Data records:

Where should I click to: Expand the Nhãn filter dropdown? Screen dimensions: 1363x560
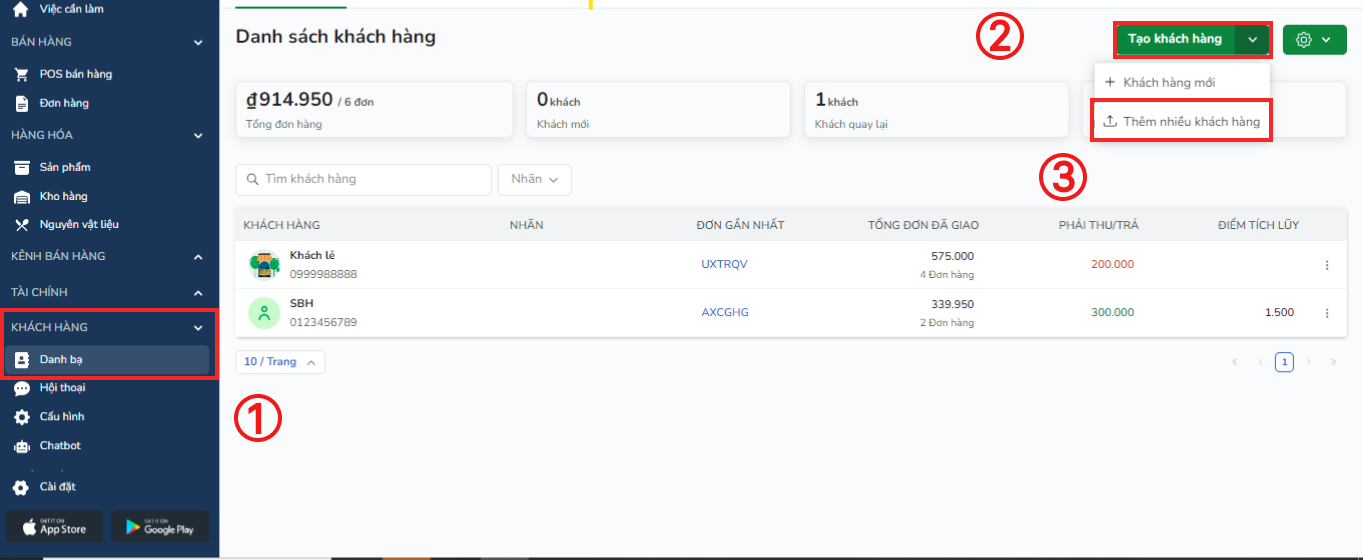534,179
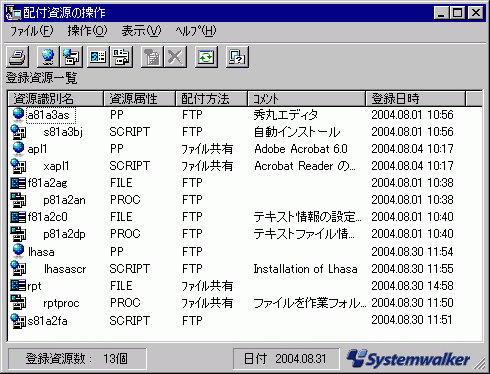
Task: Click the globe resource toolbar icon
Action: (48, 57)
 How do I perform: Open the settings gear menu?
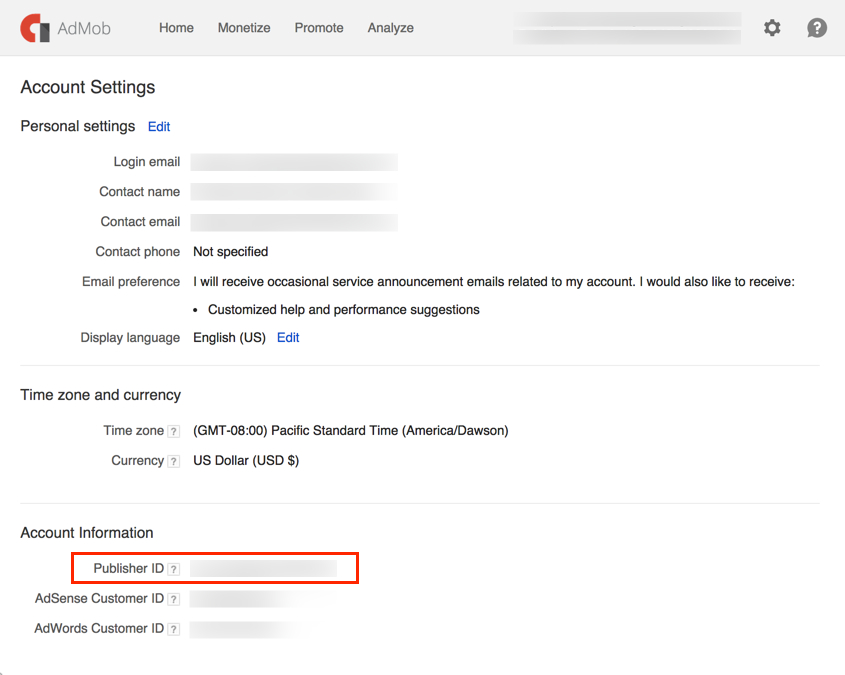(x=772, y=28)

Short task: Set down every line of the material without changes, but leave out the pictures.

Answer for this exercise:
Where should I click to: Expand the Nhãn filter dropdown? Screen dimensions: 1363x560
534,179
Task: Click the globe resource toolbar icon
Action: (48, 57)
 How do I perform: Open the settings gear menu?
(x=772, y=28)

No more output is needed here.